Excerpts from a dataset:
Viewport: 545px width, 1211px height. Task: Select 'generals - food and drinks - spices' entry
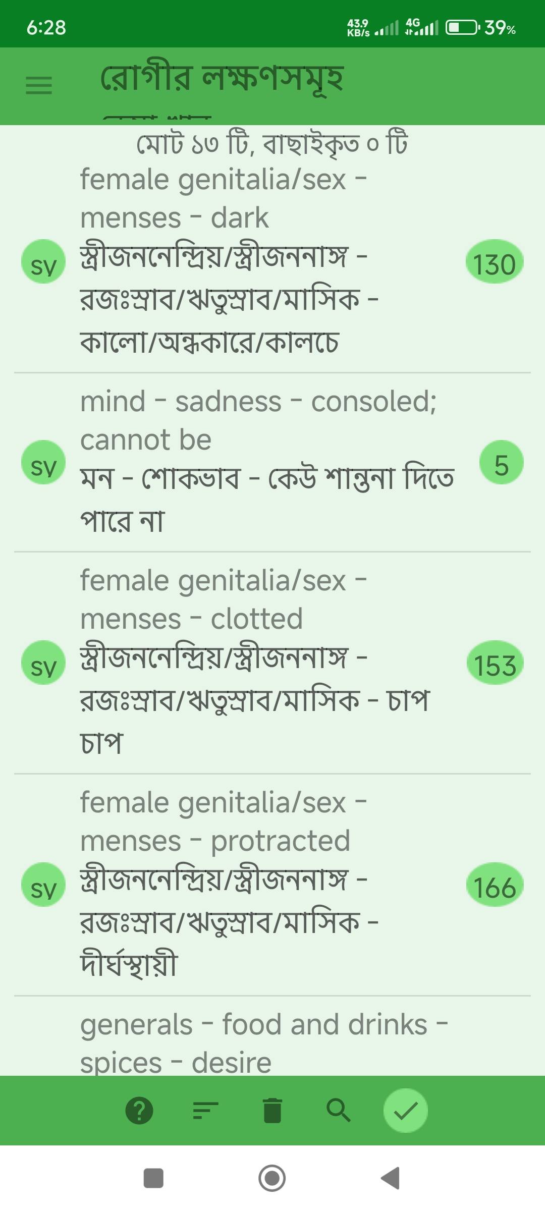262,1042
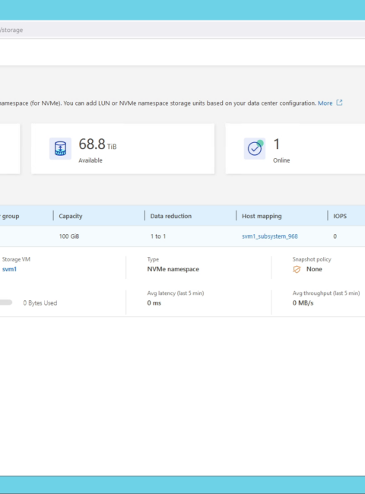Click the Available capacity cylinder icon
The width and height of the screenshot is (365, 494).
tap(60, 148)
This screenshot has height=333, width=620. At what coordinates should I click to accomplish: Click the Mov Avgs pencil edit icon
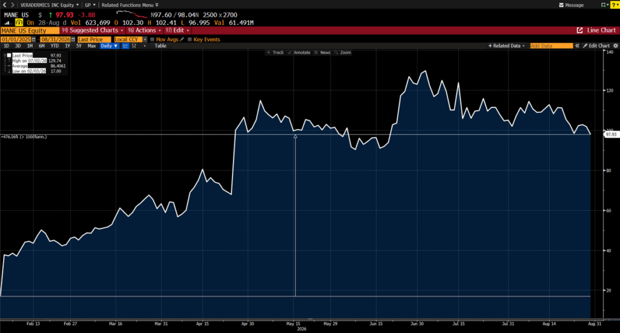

__Exercise details__: Where an image appears in the data, skip it, and return the rest verbatim.

__Finished exercise__:
Viewport: 545px width, 1211px height. Task: Select 'generals - food and drinks - spices' entry
262,1042
Click the Available capacity cylinder icon
The width and height of the screenshot is (365, 494).
tap(60, 148)
This screenshot has height=333, width=620. At what coordinates should I click to accomplish: Click the Mov Avgs pencil edit icon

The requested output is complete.